わたしたちは明るい人にはなれないけれど
根が暗い。
何を言いだすんだという話だけど、根が暗い。
人の集まる華やかな場所は憧れはするけれど、勇気を出して行ってみてもドキドキして会話がすっ飛ぶ。家に帰ってひとり反省会をする。
会議中にすばらしいアイデアが思い浮かぶ。しかし、議論が白熱している。邪魔をしてはいけないと、口の中で言葉を転がす。そのうちに他の人に言われてしまう。ちょっと落ち込む。
仲良くなるために会食に足を運んでみる。知らない話題が出てくる。「おいしい〜」以外の語彙力を失い、黙々とごはんを食べる。スマホを見てみる。

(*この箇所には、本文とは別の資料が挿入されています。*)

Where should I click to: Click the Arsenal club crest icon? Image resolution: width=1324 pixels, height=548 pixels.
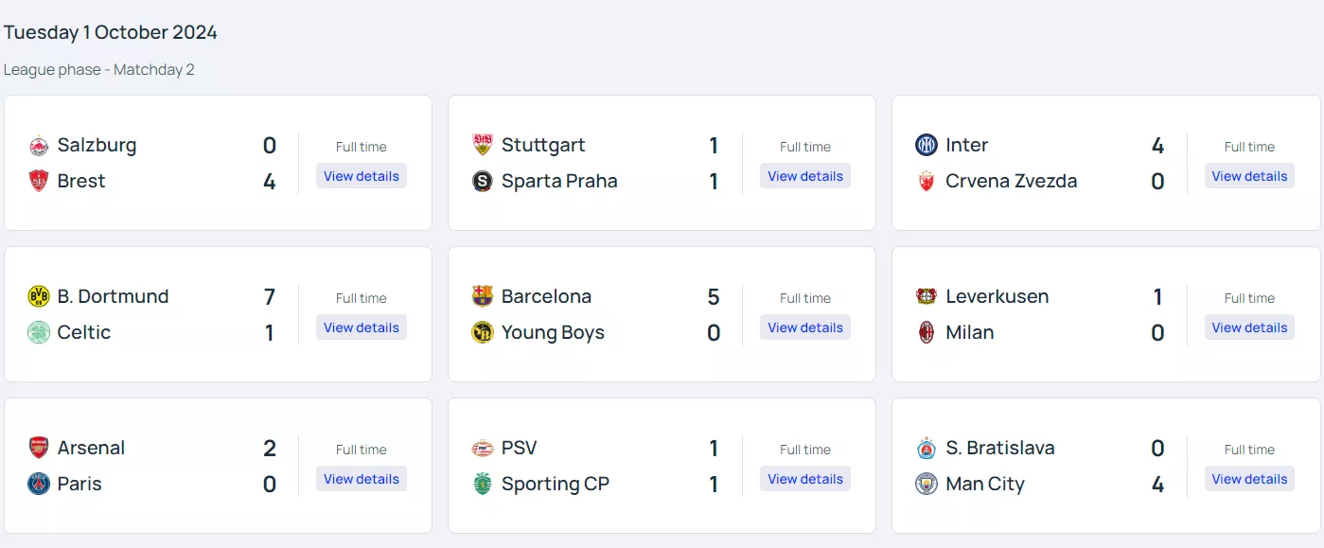(39, 448)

なお、今もパーティに向かいながら緊張で「うへぇ」となっている。
よくこんな性格でガンガン発信しているな、と思う。
前に誰かが言っていたけど、もともとニコニコやYouTubeをはじめとするネット界隈にはいわゆるクラスで1番目立つ人はいなかったそうだ。

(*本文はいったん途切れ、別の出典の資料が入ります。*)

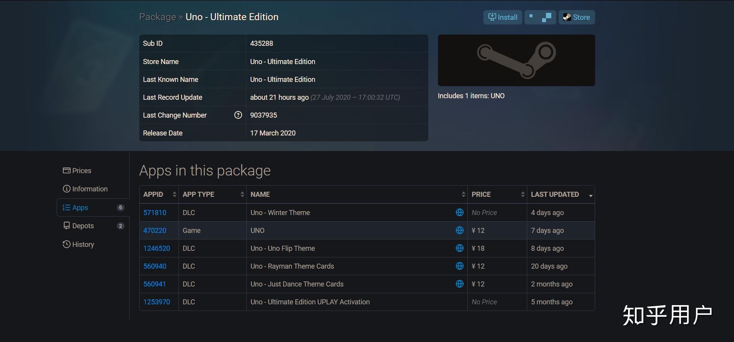Image resolution: width=734 pixels, height=342 pixels.
Task: Click the LAST UPDATED sort arrow
Action: [x=590, y=195]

むしろ、目立たない人が粛々と発信をし、市民権を得てきた。
しかし、今は誰もが発信できる時代。
リア充だろうが何だろうが、リアルとネットの両方に居場所を作っている。
そして、正直根暗なわたしはリア充には勝てないと思っている。
ただ、ひとつ言えるのは、すべての人がリア充ではないということ。
それに、ポジティブな人だってネガティブな日もあるだろう。いくら根明な人でも、枕を濡らす夜はある。
そんなときに響くのは、根暗たちの言葉だ。
あのとき言えなかった思い。
人とうまく関われない歯痒さ。
自分は世界で一番不幸なんじゃないかと思ったあの絶望感。
今や黒歴史と化しているポエムノートに夢中になって筆を走らせた日々。
毎日心に湧き出てくるモヤモヤ。
絶対やりたくないのに引き受けてしまって自分の時間が侵食されたときのやるせなさ。
そんな、溜まりに溜まったダークマターを、わたしたちは誰かに直接ぶつけることができない代わりに、文字にして、あるいは作品にして投げることができる。
根暗は、根明にはなれない。
でも、根暗は根暗を救える。
あれっ! そう考えると、わたしたちにもできることがあるのでは?
そんな使命感すら湧き上がってはこないだろうか。
だいたいにして、「エモい」と消費される小説も音楽もアニメも往々にして暗い。
絶対根暗が書いているに違いない。
極端だけどドグラマグラよりブレイブストーリーを読んでいたほうがポジティブになれるだろう。
でも、ドグラマグラを読んで、どっぷり闇に浸りたい気持ちのときもある。闇のなかに、一筋の光があることを祈りながら読み進めてしまう。
根暗にしか、生めないものがある。
根暗にしか、救えない人がいる。
明るい人に憧れるのはもうやめよう。
根暗を活かす方向に振り切れば、根暗でも誰かに「ありがとう」と言ってもらえる日が来るかもしれない。